April 21, 2006 feature
Rigiflex lithography improves organic LEDs
In this scanning electron microscope image, the complex pattern was transferred using rigiflex lithography, a whole device printing method that can easily fabricate large, multi-color displays using a step and repeat process. The lines are 270 nanometers wide and the space between the lines is 80 nanometers. Photo credit: Choi et al.

In the race to create the roll-up TV (and a host of other devices), scientists are continually manipulating organic light-emitting diode (OLED) technology. Recently, researchers from Korea have designed a technique that is rigid enough to allow extremely high resolution and flexible enough to cover a large area in a simple process.

Because OLED technology is one of the newer methods to enter the flat panel display market, analysts initially predicted that OLED would have some catching up to do to compete with the popularity of LEDs, LCDs (liquid crystal devices) and plasma screens. However, scientists are meeting the technical challenges of OLEDs and designing technology that proves its worth in many regards: it’s brighter, faster, lighter, cheaper, bigger and smaller than other technologies in certain areas.

OLEDs, like LEDs, are electroluminescent, meaning they generate light when electrically stimulated. As opposed to LEDs that use semiconductors to enable electron-hole recombination, OLEDs use carbon-based molecules (which vary depending on desired color). However, the two most prominent OLED techniques have limitations: the pattern transfer method has color constraints, and the shadow mask method can only cover small areas.

In a recent issue of Nanotechnology, scientists Jun-ho Choi et al. present a simple and effective method for OLED displays using rigiflex lithography, a technique that members of the team introduced last year.

“While the rigid nature of the rigiflex mould allows resolution down to the sub-100 nm range, the flexible nature of the mould makes it possible for the transfer to be applied to large areas,” wrote the scientists. “A flat substrate is not necessarily flat in that there is always roughness at the nanometer scale if not the micrometer level….A flexible mould can make intimate contact with the underlying surface over a large area because of the flexibility, which makes large area applications possible.”

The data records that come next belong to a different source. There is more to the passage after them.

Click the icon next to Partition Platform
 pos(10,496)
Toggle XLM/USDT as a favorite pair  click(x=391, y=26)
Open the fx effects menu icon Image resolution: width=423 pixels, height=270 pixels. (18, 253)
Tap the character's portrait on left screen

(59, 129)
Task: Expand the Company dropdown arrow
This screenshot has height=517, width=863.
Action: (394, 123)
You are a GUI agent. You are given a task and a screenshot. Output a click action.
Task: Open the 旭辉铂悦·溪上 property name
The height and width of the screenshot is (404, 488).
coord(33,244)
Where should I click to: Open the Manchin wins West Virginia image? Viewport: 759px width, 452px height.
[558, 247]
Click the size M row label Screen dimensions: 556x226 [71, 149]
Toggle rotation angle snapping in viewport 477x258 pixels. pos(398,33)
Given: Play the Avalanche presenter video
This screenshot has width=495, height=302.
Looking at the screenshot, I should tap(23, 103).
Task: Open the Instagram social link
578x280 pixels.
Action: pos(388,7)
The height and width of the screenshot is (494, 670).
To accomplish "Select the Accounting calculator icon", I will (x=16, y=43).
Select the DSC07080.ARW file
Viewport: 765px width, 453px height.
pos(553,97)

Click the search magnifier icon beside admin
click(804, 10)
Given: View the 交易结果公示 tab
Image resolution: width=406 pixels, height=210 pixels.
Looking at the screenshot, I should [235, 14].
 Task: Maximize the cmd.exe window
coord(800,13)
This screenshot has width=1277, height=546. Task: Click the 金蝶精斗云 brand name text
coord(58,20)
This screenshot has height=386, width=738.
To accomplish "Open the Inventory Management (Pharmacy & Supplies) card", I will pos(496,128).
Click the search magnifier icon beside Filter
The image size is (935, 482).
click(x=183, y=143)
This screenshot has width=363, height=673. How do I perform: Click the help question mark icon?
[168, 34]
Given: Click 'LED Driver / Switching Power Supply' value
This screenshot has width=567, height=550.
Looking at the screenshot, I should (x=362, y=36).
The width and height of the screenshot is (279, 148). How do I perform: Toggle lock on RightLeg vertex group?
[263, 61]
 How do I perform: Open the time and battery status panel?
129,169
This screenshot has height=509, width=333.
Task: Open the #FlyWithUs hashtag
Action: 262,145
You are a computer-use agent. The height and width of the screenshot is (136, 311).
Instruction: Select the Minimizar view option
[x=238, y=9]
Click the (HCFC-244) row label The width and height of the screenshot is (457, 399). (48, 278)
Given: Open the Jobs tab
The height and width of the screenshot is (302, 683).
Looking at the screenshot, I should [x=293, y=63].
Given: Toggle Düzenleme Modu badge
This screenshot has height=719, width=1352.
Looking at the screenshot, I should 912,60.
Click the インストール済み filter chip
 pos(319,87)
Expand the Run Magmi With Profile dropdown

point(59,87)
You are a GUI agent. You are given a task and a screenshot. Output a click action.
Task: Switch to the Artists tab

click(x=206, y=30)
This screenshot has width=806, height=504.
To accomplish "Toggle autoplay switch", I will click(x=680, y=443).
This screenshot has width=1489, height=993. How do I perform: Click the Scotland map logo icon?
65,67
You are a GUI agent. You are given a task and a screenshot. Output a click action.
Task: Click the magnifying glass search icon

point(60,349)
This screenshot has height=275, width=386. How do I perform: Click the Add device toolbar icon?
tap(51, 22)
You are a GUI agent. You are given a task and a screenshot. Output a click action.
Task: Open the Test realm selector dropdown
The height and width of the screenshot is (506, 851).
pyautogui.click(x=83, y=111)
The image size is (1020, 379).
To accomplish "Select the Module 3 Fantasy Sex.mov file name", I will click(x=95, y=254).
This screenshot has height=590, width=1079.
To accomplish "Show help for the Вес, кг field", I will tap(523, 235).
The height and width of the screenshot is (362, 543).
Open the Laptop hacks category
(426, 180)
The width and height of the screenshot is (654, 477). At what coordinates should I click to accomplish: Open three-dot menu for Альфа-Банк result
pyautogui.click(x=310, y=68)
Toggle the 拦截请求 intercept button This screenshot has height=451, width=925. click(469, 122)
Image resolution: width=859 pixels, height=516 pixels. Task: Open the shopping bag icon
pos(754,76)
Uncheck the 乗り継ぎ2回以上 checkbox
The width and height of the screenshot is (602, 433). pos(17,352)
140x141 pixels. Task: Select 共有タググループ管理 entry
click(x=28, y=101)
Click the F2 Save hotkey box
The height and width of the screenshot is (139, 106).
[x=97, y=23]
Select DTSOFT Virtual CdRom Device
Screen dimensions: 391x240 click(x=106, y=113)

To enable large area applications, the method uses low pressure for the transfer of a mold made of poly (urethane acrylate) (PUA). After depositing organic multilayers on the mold, the design is transferred to a glass-coated (indium tin oxide) surface by a simple process based on the adhesion difference between the mold and the surface.

Compared with other OLED techniques, rigiflex lithography demonstrates equivalent luminance strength, but outperformed other techniques with its large size, flexibility and simplicity. The method allows a simple step-and-repeat transfer of each color (red, green and blue) OLED.

“There is no particular limit on the size in principle,” Hong Lee, coauthor, told PhysOrg.com. “With rigiflex OLED, you can 'print' the whole device in one process, whereas with other techniques, you have to do it one at a time, many times for many layers involved in the fabrication.”

Applications for OLED technology currently under investigation include "smart" light-emitting shades; video walls; and electronic displays on clothes, windshields and visors for pilots, drivers and scuba divers.

Citation: Choi, Jun-ho, Kim, Kyung-Ho, Choi, Se-Jin and Lee, Hong H. Whole device printing for full colour displays with organic light emitting diodes. Nanotechnology 17 (2006) 2246-2249.